My point was that the IKE protocol can not restrict this. Only a users
policy can do that. 


>  Since XAUTH provides _absolutely_ _no_ _additional_ _security_ to the
>IKE secret state what you're ending up with is unauthenticated IPSec SAs!
>There's no way that the customer can manage this. It just plain doesn't
>work.

You have made a leap from using shared pre-shared to using 'public
knowledge' secrets. 

Xauth does not add to the IKE secret state, agreed. IKE auth tells you you
can trust a device at the other end of the tunnel, and xauth allows you to
control which users of that device are allowed access.  

Xauth using certain legacy systems (e.g. SecureID) does offer some of the
features of certificate Smartcard without the need to require PKI. Migration
is an important customer requirement. It may not add to the IKE secure
state, but it does add security confidence that the client actually has the
required token card and knows the pin number, but let's not go down that one
again.


>  If you want to do things insecurely then make up a simple insecure
>unauthenticated key exchange and do XAUTH on top of that. 
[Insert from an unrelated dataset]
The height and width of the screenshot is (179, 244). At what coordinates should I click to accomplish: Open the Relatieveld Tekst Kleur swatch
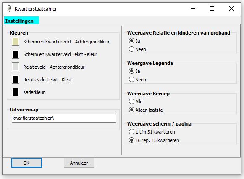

I don't want to do anything (usually). To try and focus on the common
ground, I agree that pre-shared should be used only when PKI is not
acceptable to some customers, and that per-user pre-shared with all the
precautions we can list should be recommended. I don't agree that sharing
pre-shared by more than one device should be out-lawed. 

Steve.

>  Dan.

On Thu, 30 Sep 1999 14:33:26 BST you wrote
> I'm not suggesting that anyone should be happy with insecurity. My point
was
> that there are ways to make the distribution of group pre-shared secrets
> secure, and if that is the policy adopted by a customer, the protocol
should
> not prevent that.
> 
> I am not saying pre-shared is 'great', and group-pre-shared is obviously n
> times more risky, but if the customer manages these risks effectively, the
> choice is his.
> There is no difference to the IKE protocol which is used, so it has no
> business (IMHO) mandating one over the other, and has no way of
restricting
> it anyway.
> 
> I think this is a small issue of wording. I'm agreeing that
recommendations
> could be made and discussed in the draft.
> 
> Cheers, Steve.
> 
> -----Original Message-----
> From: Dan Harkins [mailto:dharkins@Network-Alchemy.COM]
> Sent: Wednesday, September 29, 1999 9:55 PM
> To: Waters, Stephen
> Cc: 
> Subject: Re: New XAUTH draft 
> 
> 
>   A policy decision? I guess everything could be called a policy decision
> but we're trying to build _secure_ protocols here. No one is being stopped
> from doing something insecure. If they're happy with insecurity (e.g. if
> they have a stated policy that an unauthenticated Diffie-Hellman is fine) 
> they can do it without IKE. And there are other examples of mandating
secure
> 
> behavior (which could easily be called "a policy decision") in our various

> documents so I don't see this restrictive.
> 
>   What do you gain by allowing patently insecure use of a security
protocol?
> 
>   Dan.
> 
> On Wed, 29 Sep 1999 13:36:53 BST you wrote
> > 
> >     "Due to restrictions in [IKE] regarding the use of Main Mode and 
> >     pre-shared keys this protocol MUST NOT be used with [IKE] when
> >     doing Main Mode and pre-shared key authentication. Further, it MUST
> >     NOT be used with any key exchange protocol in which the parties
> >     to the exchange authenticate each other using a "group" pre-shared
key
> 
> >     (i.e. one that is shared by more than the two parties to the
> exchange)."
> > 
> >   
> > Dan,  I think this is too restrictive.  What if I decide to use
> > main-mode/pre-shared for device level authentication, and XAUTH for
> > user-level authentication?
> > 
> > Also, the part about using a "group" pre-shared key is a policy
decision,
> in
> > my view.  If the user/manager is happy with the security policy
protecting
> a
> > "group" pre-shared key, that should be his policy decision, not ours.
It
> > may be worth some text in the 'Security Considerations', but I don't
think
> > this should even be a "SHOULD" in the protocol itself. 
> > 
> > Cheers, Steve.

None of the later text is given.